Eine so rigorose Anwendung des Gesetzes wollte das BAG nicht mitmachen und entschied 2011, dass eine sachgrundlose Befristung schon dann möglich ist, wenn zwischen den Parteien mehr als drei Jahre lang kein Arbeitsverhältnis bestand (BAG, Urteil vom 06.04.2011, 7 AZR 716/09, wir berichteten in Arbeitsrecht aktuell: 11/074 Sachgrundlose Befristung von Arbeitsverträgen erleichtert).
Für diese Drei-Jahres-Grenze findet sich aber nicht einmal andeutungsweise eine Stütze im Gesetz. Sie ist daher ein unzulässiger Verstoß gegen die Gesetzesbindung der Justiz (Art.20 Abs.3 Grundgesetz - GG) und daher verfassungswidrig, so das BVerfG 2018 (BVerfG, Beschluss vom 06.06.2018, 1 BvL 7/14 und 1 BvR 1375/14, wir berichteten in Arbeitsrecht aktuell: 18/143 BAG-Rechtsprechung zum Vorbeschäftigungsverbot gekippt).

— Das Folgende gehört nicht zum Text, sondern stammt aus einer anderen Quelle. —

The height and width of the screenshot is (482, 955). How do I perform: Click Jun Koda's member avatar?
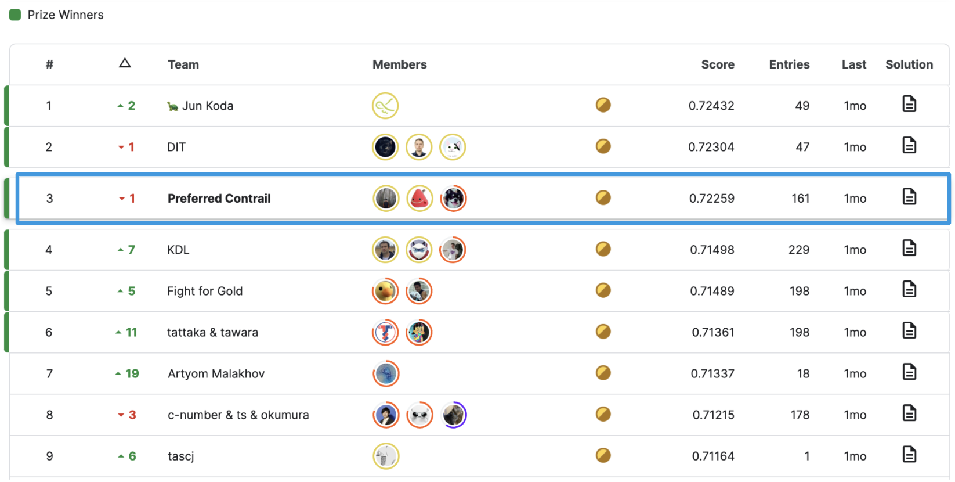click(x=385, y=106)
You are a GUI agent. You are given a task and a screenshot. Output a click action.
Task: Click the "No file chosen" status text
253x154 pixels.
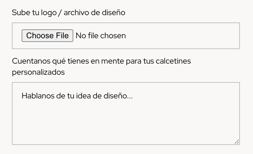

In seinem Beschluss hat das BVerfG allerdings ein Schlupfloch für eine "angemessene" Beschränkung des Vorbeschäftigungsverbots offen gelassen. Hier heißt es nämlich, dass das Verbot der sachgrundlosen Befristung unzumutbar sein kann, wenn keine Gefahr einer Kettenbefristung in Ausnutzung der "strukturellen Unterlegenheit" des Arbeitnehmers besteht, und das Verbot daher nicht erforderlich ist, "um das unbefristete Arbeitsverhältnis als Regelbeschäftigungsform zu erhalten" (BVerfG, Beschluss vom 06.06.2018, 1 BvL 7/14 und 1 BvR 1375/14, Rn.62). Dabei denkt das BVerfG konkret an folgende Fälle:
"Das sich (...) aus § 14 Abs.2 Satz 2 TzBfG ergebende Verbot der sachgrundlosen Befristung des Arbeitsvertrages kann insbesondere unzumutbar sein, wenn eine Vorbeschäftigung sehr lang zurückliegt, ganz anders geartet war oder von sehr kurzer Dauer gewesen ist. So liegt es etwa bei geringfügigen Nebenbeschäftigungen während der Schul- und Studien- oder Familienzeit (...), bei Werkstudierenden und studentischen Mitarbeiterinnen und Mitarbeitern im Rahmen ihrer Berufsqualifizierung (...) oder bei einer erzwungenen oder freiwilligen Unterbrechung der Erwerbsbiographie, die mit einer beruflichen Neuorientierung oder einer Aus- und Weiterbildung einhergeht (...). Die Fachgerichte können und müssen (!) in derartigen Fällen durch verfassungskonforme Auslegung den Anwendungsbereich von § 14 Abs.2 Satz 2 TzBfG einschränken." (BVerfG, Beschluss vom 06.06.2018, 1 BvL 7/14 und 1 BvR 1375/14, Rn.63)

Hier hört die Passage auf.